We adopt a top-down approach to simulate hierarchical networks, considering various simulation parameters such as graph sparsity, noise, and the architecture of the super-level graph(s), including small-world, scale-free, and random graph networks (Watts and Strogatz 1998; Barabási and Bonabeau 2003).
Our simulations focus on basic hierarchies comprising one or two hierarchical layers. Two-layer networks mirror classical community detection on graphs, where our aim is to recover the true community labels from a given graph. Meanwhile, three-layer networks present a more intricate scenario, where the bottom layer of the hierarchy contains two levels of community structure. Here, the top level corresponds to the nodes at the uppermost layer of the hierarchy, and the middle level consists of communities nested within the top-level communities. The objective with these networks is to identify both sets of community partitions.
In each hierarchy, for fully connected networks, we initiate by simulating \(N_{\text{top}}\) top-level nodes, adhering to a directed small-world, random graph, or scale-free network architecture (Watts and Strogatz 1998; Barabási and Bonabeau 2003). In cases where the network is disconnected, we simply simulate \(N_{\text{top}}\) disconnected nodes. For networks with three hierarchical layers, we then generate a subnetwork of \(N_{\text{middle}}\) nodes from each top-layer node, adhering to the network structure utilized at the top level.
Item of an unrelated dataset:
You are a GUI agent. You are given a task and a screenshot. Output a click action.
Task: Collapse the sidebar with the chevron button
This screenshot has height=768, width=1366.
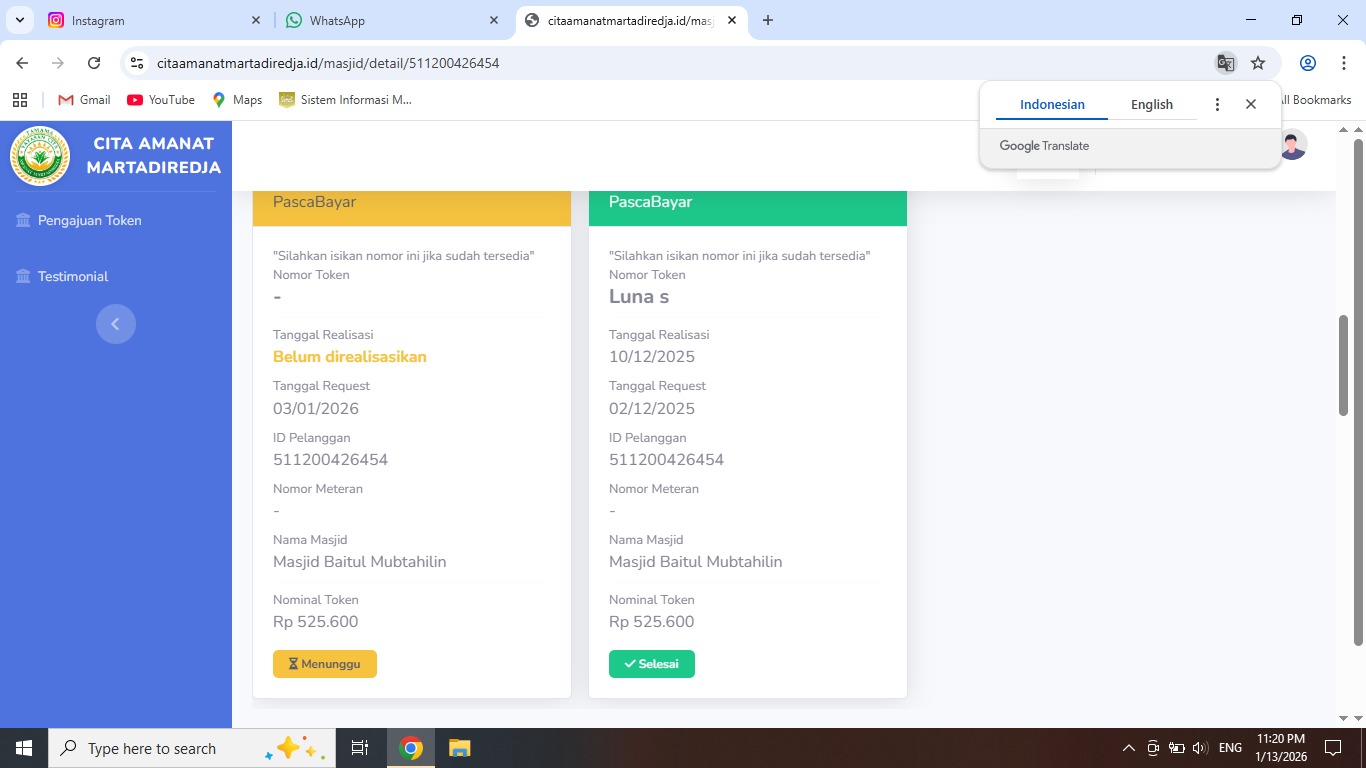[x=116, y=324]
If the network is fully connected, we apply a probability \(p_\text{between}\) to the nodes from different top-level communities being connected.
The final step in all hierarchies is to generate the nodes in the observed (bottom) layer of the hierarchy. For each top-layer or middle-layer node, we generate a sub-network of \(N_{\text{bottom}}\) nodes under the same sub-network structure as the previous layers, and we apply a probability \(p_\text{between}\) for nodes from different communities to share an edge.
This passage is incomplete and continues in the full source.